If you want to improve your investing performance, sometimes it’s about the Canadian stocks you’re buying. Other times, it has nothing to do with the best stocks to buy now.
Instead, sometimes investors need to make better decisions and eliminate mistakes. Of course, investing in poor stocks are mistakes to avoid, but investors can avoid those mistakes by getting to the root of each decision they make.
Improving when you buy and sell stocks, as well as the reasons for doing so, can go a long way. And the better the decisions you make, the better the stocks you’ll buy, and the better your investment performance will be.
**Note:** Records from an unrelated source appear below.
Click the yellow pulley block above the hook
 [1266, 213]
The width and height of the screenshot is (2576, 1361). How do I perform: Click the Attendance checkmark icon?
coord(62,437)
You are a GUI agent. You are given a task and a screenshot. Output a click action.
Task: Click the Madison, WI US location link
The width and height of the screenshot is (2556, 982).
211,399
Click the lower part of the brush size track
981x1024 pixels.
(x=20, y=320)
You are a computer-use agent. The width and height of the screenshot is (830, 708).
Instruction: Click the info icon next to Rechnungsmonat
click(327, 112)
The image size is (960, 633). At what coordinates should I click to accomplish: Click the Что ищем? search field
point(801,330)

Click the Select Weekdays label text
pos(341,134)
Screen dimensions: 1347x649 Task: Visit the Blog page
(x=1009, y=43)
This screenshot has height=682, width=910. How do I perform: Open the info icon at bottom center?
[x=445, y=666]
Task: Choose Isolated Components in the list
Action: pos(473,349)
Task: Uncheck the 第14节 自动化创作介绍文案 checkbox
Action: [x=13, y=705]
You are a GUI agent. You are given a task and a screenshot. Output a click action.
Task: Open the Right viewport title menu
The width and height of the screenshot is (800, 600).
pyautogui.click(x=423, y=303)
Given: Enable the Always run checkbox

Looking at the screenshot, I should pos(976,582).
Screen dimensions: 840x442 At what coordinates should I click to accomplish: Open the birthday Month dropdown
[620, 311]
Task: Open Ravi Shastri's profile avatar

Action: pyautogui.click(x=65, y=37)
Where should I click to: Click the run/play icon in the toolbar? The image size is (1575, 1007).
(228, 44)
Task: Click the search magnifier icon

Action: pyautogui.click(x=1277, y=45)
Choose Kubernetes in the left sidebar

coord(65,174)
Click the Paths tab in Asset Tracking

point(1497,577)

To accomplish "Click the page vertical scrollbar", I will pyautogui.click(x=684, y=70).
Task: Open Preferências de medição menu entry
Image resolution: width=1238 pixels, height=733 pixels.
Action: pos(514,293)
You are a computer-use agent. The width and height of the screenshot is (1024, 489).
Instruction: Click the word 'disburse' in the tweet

So, with that being said, in addition to looking for the best Canadian stocks to buy, investors should always be looking to improve their decision-making process and eliminate mistakes. Here are three of the most common mistakes investors make.
Buying a stock then researching it after
Often, I see investors buy a stock and then ask what others think after the fact. Of course, it’s never a bad idea to get other’s opinions. However, at the end of the day, it’s your own decision. Plus, by the time you’ve already bought a stock, you should have made up your mind long ago.
The ease of buying Canadian stocks makes it possible to buy and sell the stocks multiple times on the same day.
So, you do have the luxury of being able to sell the stock tomorrow if you need to. However, when you look at buying a stock, you should be buying its underlying business for the long term.
Research is crucial, and you shouldn’t make an investment unless you’re absolutely confident you want to own that business for the long term. So, not only should you buy a stock because you believe in its long-term potential, but you should also decide that well before you’ve pulled the trigger.
Worrying about the price of your Canadian stocks when they’re falling
Another major mistake I see commonly from investors is the concern they have when stocks they bought stop rallying and begin to fall.
It’s fine to want to know why your stock is falling in price. In fact, it’s important you do. You need to keep up to date with the developments of your businesses.
However, 99 times out of 100, it’s going to be some type of short-term issue that has no real impact on your company long term. As long as that reason doesn’t change your long-term outlook of the Canadian stock, then there is no reason to worry about the price falling.
In fact, often, when some of your favourite stocks fall, you’ll welcome these opportunities, so you can add to your position.
Looking at the price a stock has been in the past
Lastly, one of the most common mistakes I continue to see investors make is looking at the past charts of Canadian stocks and trying to figure out if a stock is undervalued today.
Don’t get me wrong, charts are important. However, they serve a limited purpose. At the end of the day, you’re buying a business. So, to tell how much potential a company has, you need to look at its industry, its clients, its strategy, and its fundamentals.
I’ve seen investors comparing Canadian stocks to what they used to be worth 10 and sometimes even 20 years ago. A common Canadian stock this happens with is BlackBerry (TSX:BB)(NYSE:BB).
This is a major mistake with any stock, but especially with BlackBerry, and for a few reasons. First of all, the business and its operations are much different today than they were in the past. So too is the industry that BlackBerry operates in. That’s why it’s difficult with any Canadian stock to try and compare it to its past price.
Furthermore, the chart only tells you the stock price. It doesn’t tell you the market value of the company, which could have changed significantly if the company has been issuing shares over the years.
So, in order to save yourself from making major mistakes, I would avoid trying to use stock charts as a way to gauge long-term value.